Minister Farrakhan said no one escapes death, and it is not until death, when one returns to God, the source of life, that historians and others can begin to gather the bits and pieces of one’s life to assign their place in history. As long as Mr. Mandela lives, and the goal is not yet fully achieved, there is no period to his testament and he continues to touch people all over the world, he said.

“My teacher the Honorable Elijah Muhammad taught us that whenever the people are longing for change, nature will produce one from the womb of a woman who is committed and dedicated to service to bring about that change,” said the Minister. “Nelson Mandela is not an ordinary man. He’s an extraordinary human being who in his life weathered many storms.”

Many are aware of Mr. Mandela’s status as a political prisoner under the apartheid government in South Africa, but not much about what led to his imprisonment.

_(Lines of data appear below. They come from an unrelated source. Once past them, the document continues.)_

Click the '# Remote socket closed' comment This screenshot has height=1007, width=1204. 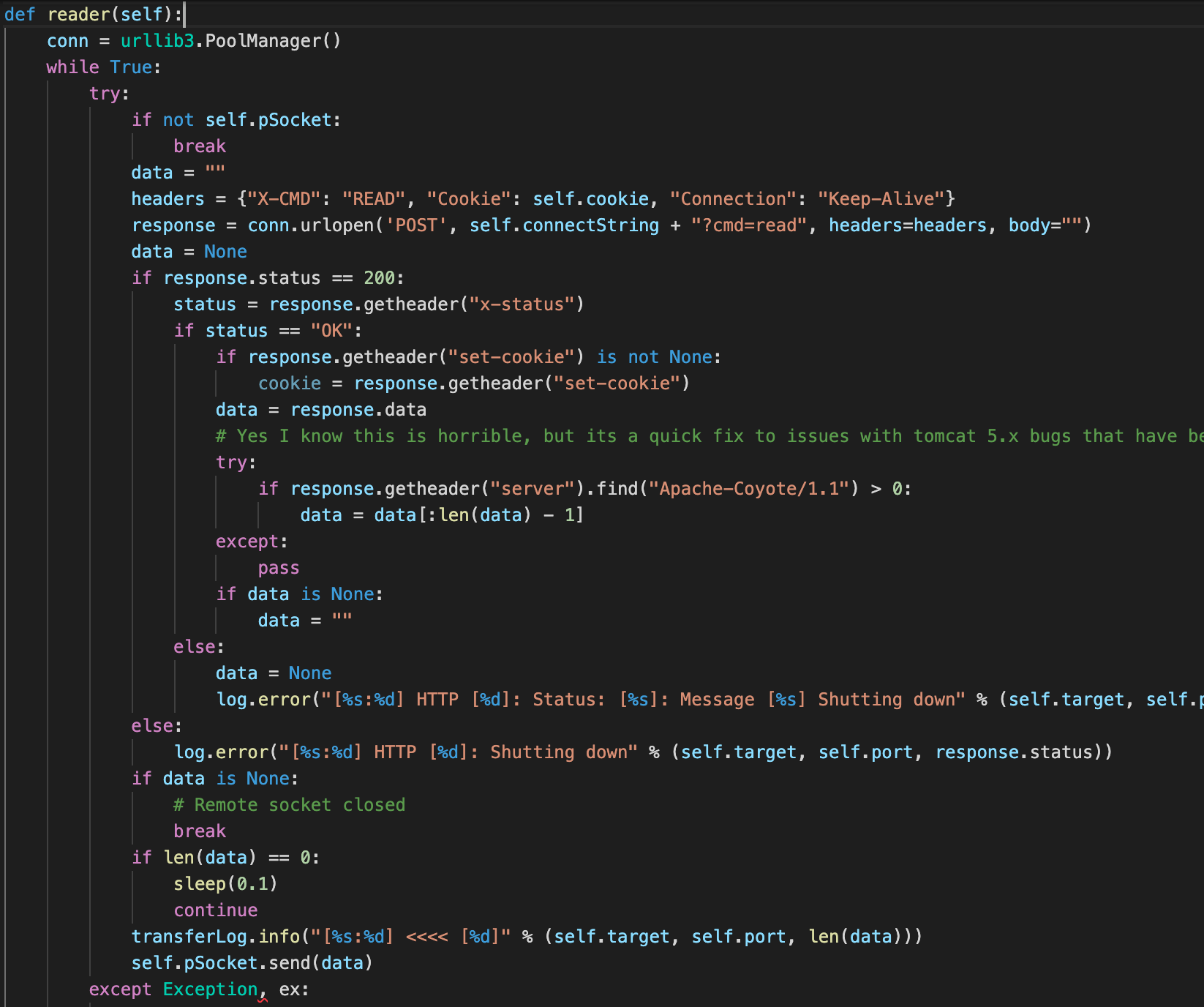click(x=289, y=805)
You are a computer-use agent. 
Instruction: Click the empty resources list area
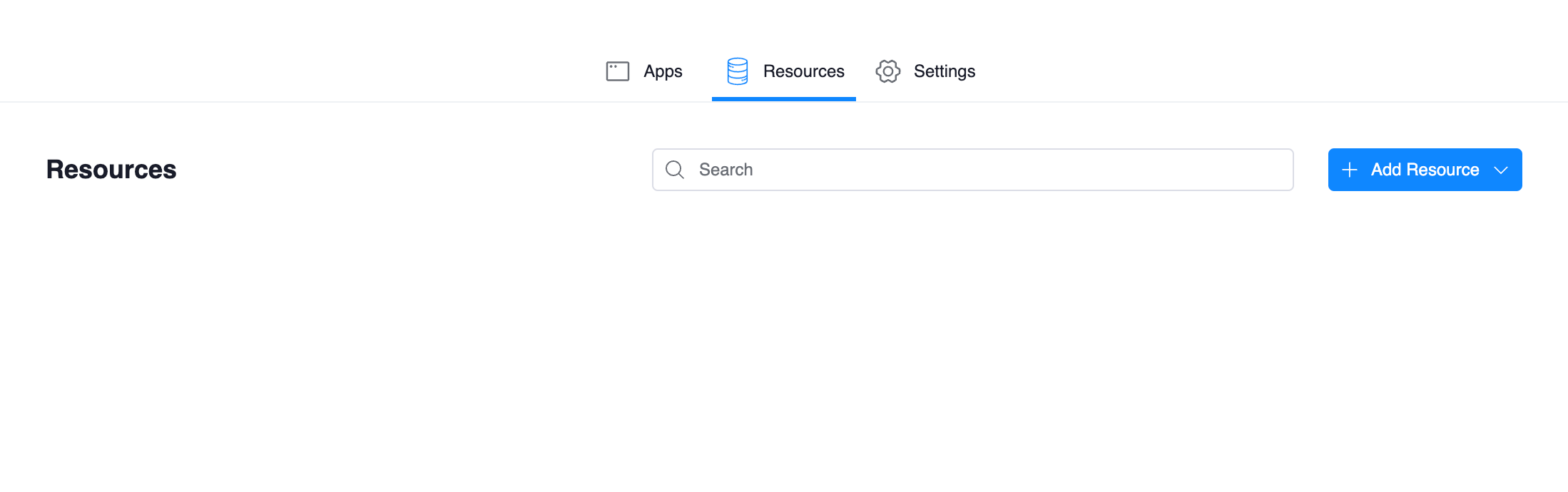pyautogui.click(x=783, y=342)
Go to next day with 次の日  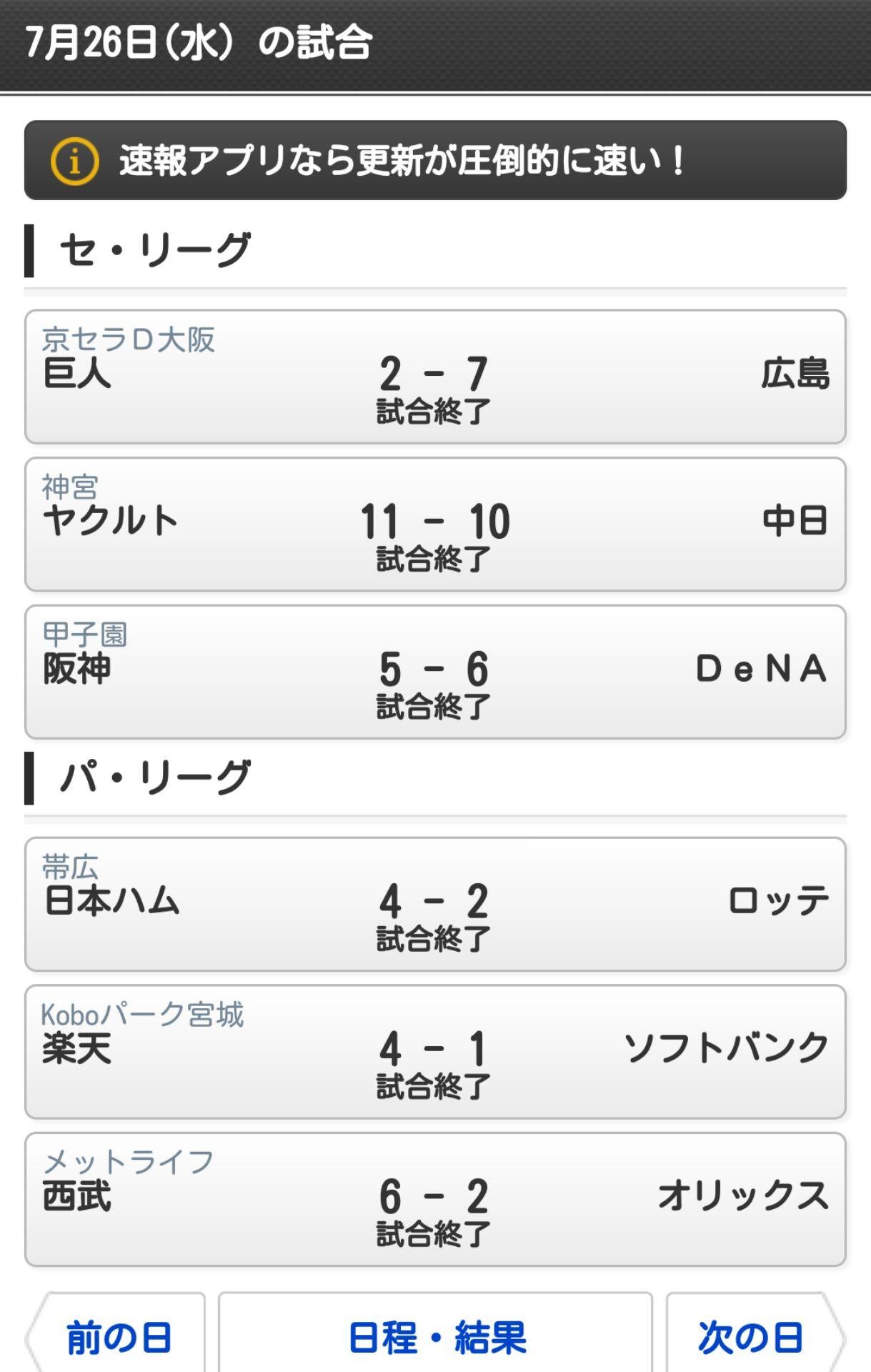pos(752,1337)
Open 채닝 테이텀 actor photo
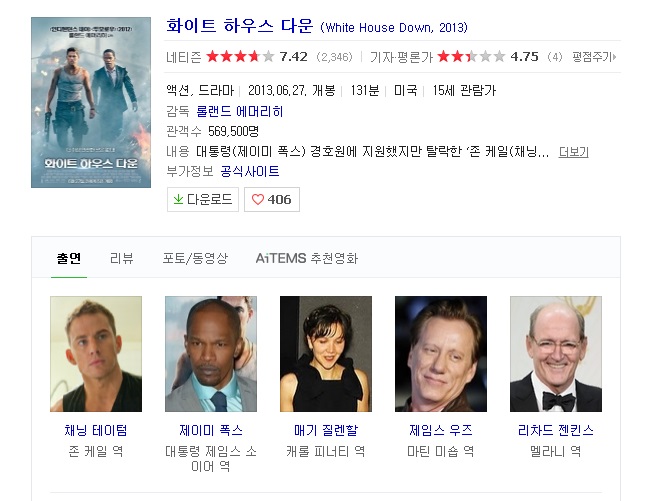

He joined the African National Congress in 1944 becoming heavily involved in the group’s youth league and  immediately engaged in resistance against the apartheid policies of the ruling National Party.  

Apartheid was a legalized system of racial segregation in which the White minority ruled over and discriminated against the Black majority.

In 1960, he advocated the establishment of an armed wing of the ANC, which later became known as the Umkhonto we Sizwe. Ultimately, his revolutionary activities were noticed by the government and in 1964 he along with several of his comrades were convicted of sabotage and conspiracy to violently overthrow the South African government.

Mr. Mandela endured harsh conditions as a prisoner for 27 years, 18 of which were spent at Robben Island Prison.  At times, he had no bed or sheets and was forced to sleep on the stone floor of the prisons. One of his sons died in a car accident while he was in prison, another of his sons died in 2005 of an AIDS related illness.

Largely due to the efforts of  his wife at the time, Winnie Madikizela Mandela, Mr. Mandela’s status among the people grew. The African National Congress had been banned since 1960, however, she kept the group and her husband’s vision out in front of the people. The ban on the group was lifted in 1990 coinciding with his release. In an historic vote in 1994, Nelson Mandela became the nation’s first democratically elected president. Ironically, he remained on the U.S. terrorism watch list until 2008.

Reflections on ‘Madiba’

Minister Farrakhan said Mr. Mandela should be commended as a statesman and peacemaker because after successfully vanquishing the Apartheid government and ascending to power on the shoulders of the people, “he could have bathed South Africa in blood” because many were calling for retaliation and retribution directed towards the White Afrikaners.

He did not choose that route. Instead, Mr. Mandela and those with whom he formed the new post-apartheid government became paragons of reconciliation, even establishing a Truth and Reconciliation Commission to effectively start the nation and its people on the path of healing from its wretched past. The government made many promises during negotiations with Mr. Mandela, however many of them have remained unfulfilled, the Minister said.  

Alice Tulelo with her 8-year-old granddaughter wearing an ANC t-shirt.
In 1996, Nelson Mandela received Minister Farrakhan and his delegation in Johannesburg during his World Friendship Tour following the historic Million Man March.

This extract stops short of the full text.